And again, external demands. I think respec is a definite function longer term TTRPGs should not even just support but actively build around as a major mechanic that facilitates other functions. But again. In a game with relatively easy access to respec, hell in a game with about as much respec access as 3E...

With some acknowledgement that just picking a different magic sword out of the magic sword golf bag and putting it on your belt IS a partial respec, and a "free" one beyond the actual in game cost of the extra sword, and the cost of the player learning the rules for the extra sword. Where the fighter or knight can change all their vital weapons, armour and gear relatively easily. What value the werewolf?

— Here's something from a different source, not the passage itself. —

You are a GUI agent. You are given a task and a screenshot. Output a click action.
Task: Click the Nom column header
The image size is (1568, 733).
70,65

Indeed if you are worried about the multiple form complexity costs, and at some point you should be. In a game where a wizard respecs daily and if they like completely in countless combinations with different memorized spell selections... what cost is an extra were-shark/Were-bat/were-pangolin?

So if you decide to be better and allow more access to respec than that, if you let players switch out the equivalent of feats, skills, selectable class features, then they will do that, and do it as a byproduct of switching that sword or that spell list, and again... what is left for the were-wolf pricing?

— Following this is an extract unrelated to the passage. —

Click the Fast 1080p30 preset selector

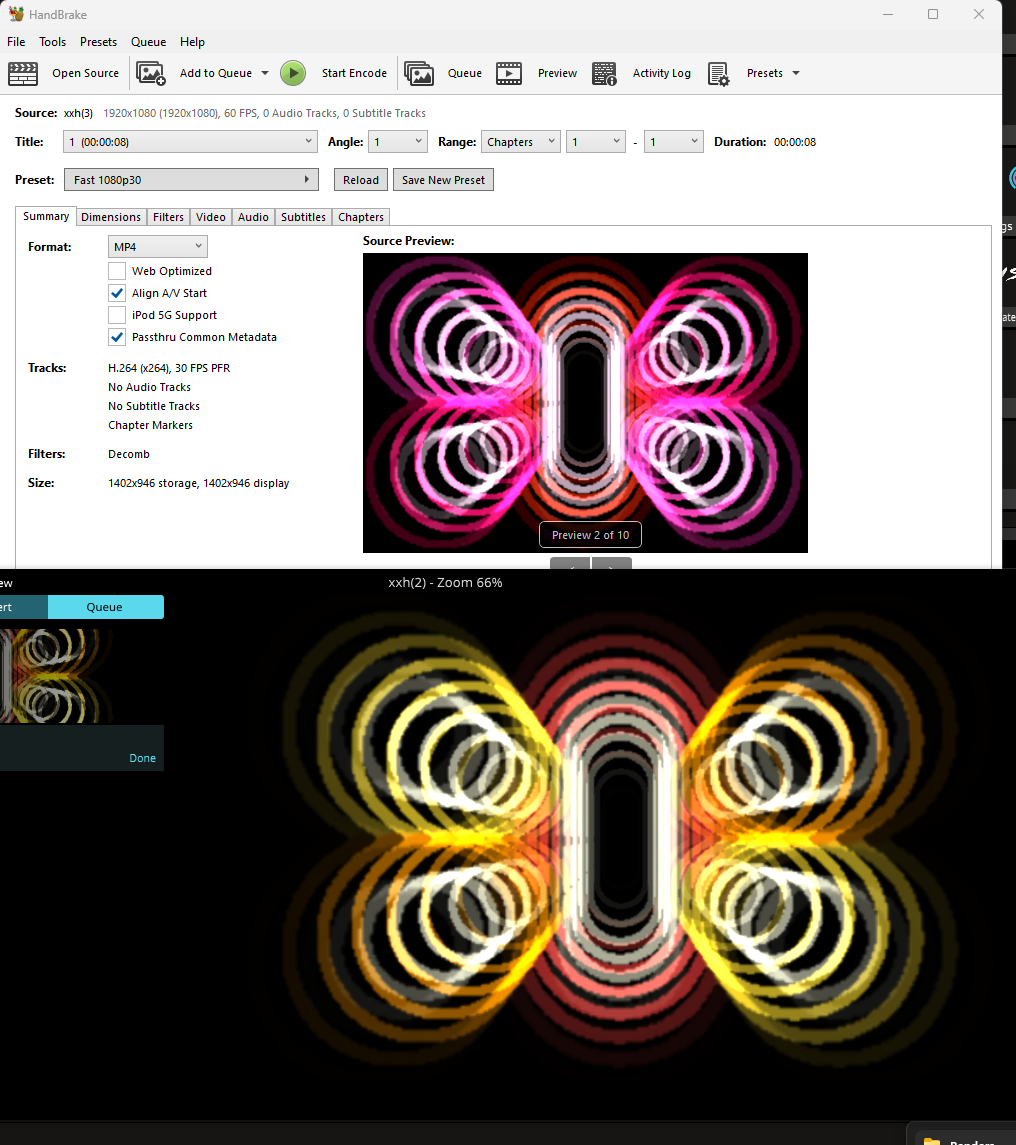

So anyway. I've long since decided that the appropriate price for things of utterly unpredictable value the price should be free/arbitrary and it matters more that the game track and represent them than fuss over the mechanical pit falls of those unpredictable occasions when they deliver their full possible mechanical value.

So my eventual solution is that the "I can werewolf" ability, or at least the respec aspect of it, goes on the same tracked but not measured or balanced list on a character sheet as "Star Trek Trivia", "Member of the Wizard Cult", "I Can Craft Items", "Literacy" and "Son of the King".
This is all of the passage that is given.